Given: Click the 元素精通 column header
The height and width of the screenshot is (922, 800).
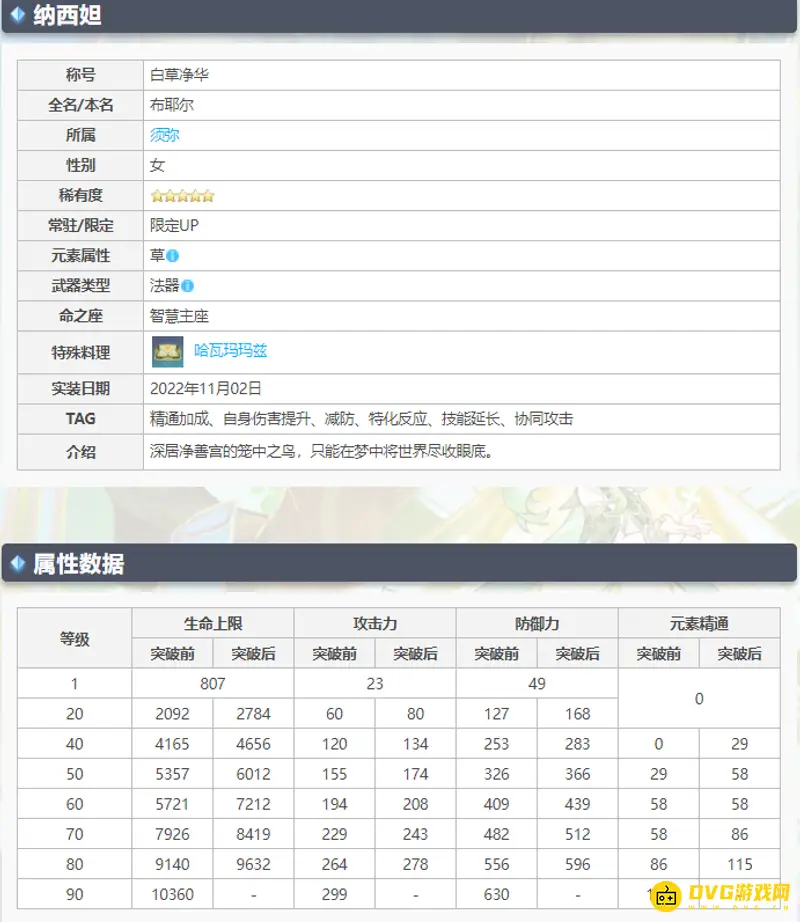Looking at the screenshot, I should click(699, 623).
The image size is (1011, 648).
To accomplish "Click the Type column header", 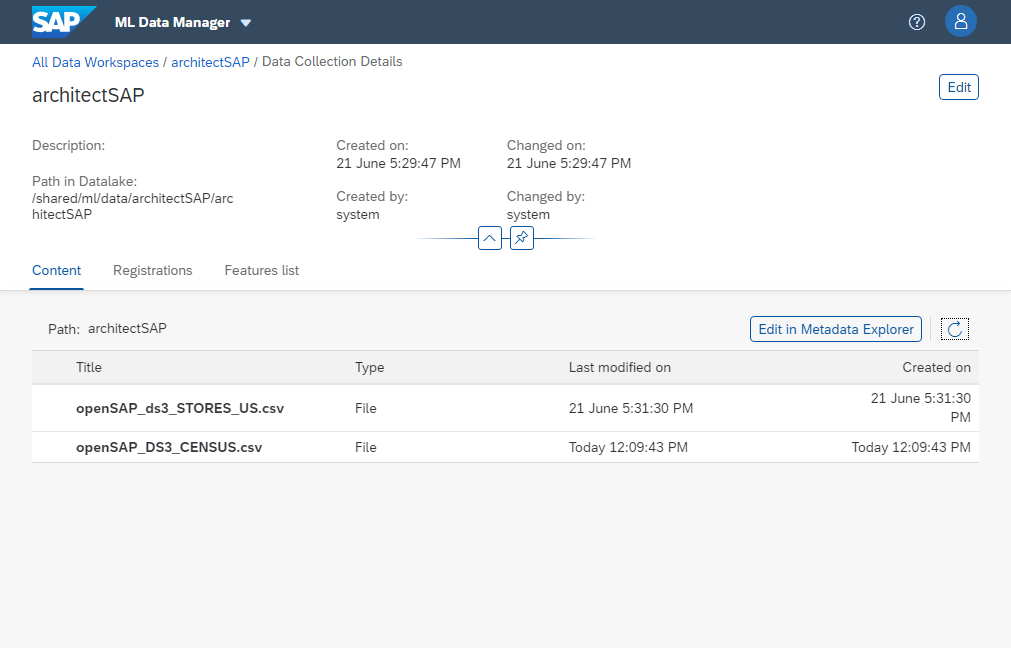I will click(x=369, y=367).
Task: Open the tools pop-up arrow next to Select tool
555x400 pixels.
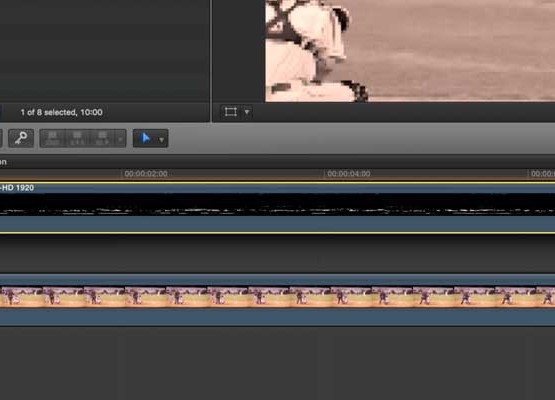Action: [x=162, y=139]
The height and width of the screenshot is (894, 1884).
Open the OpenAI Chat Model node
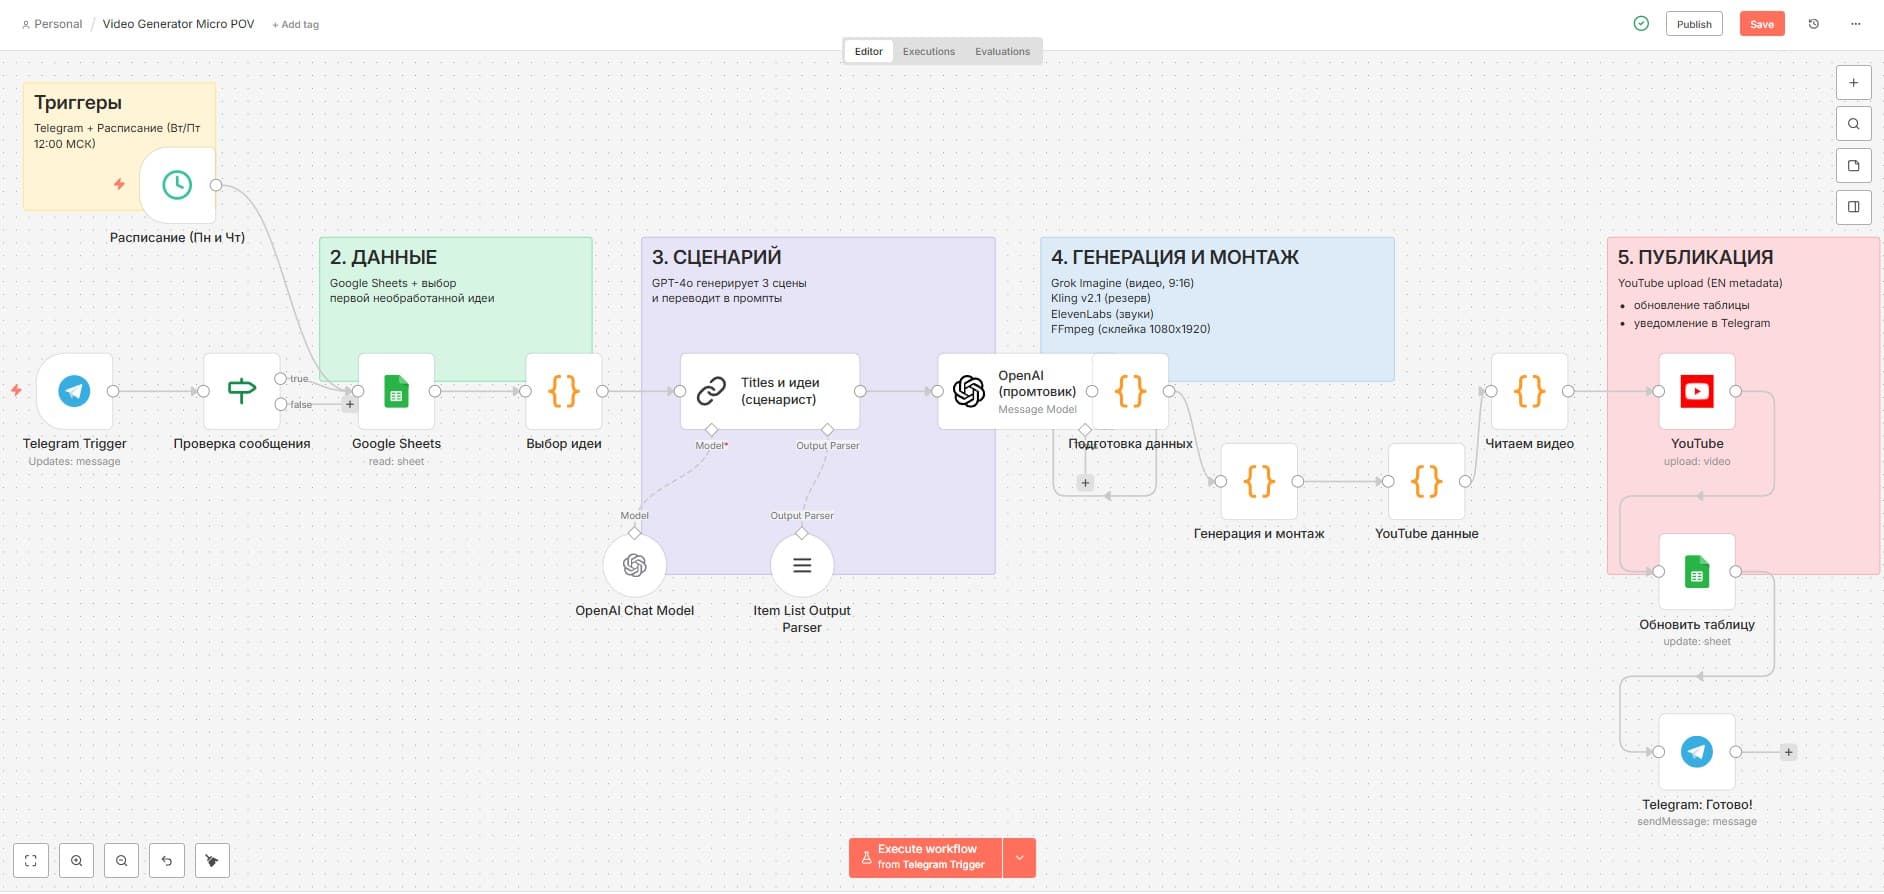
= = = = =
Gather every line of the material that contains the word "height" and copy each one in full.

The height and width of the screenshot is (922, 800).
The height and width of the screenshot is (894, 1884).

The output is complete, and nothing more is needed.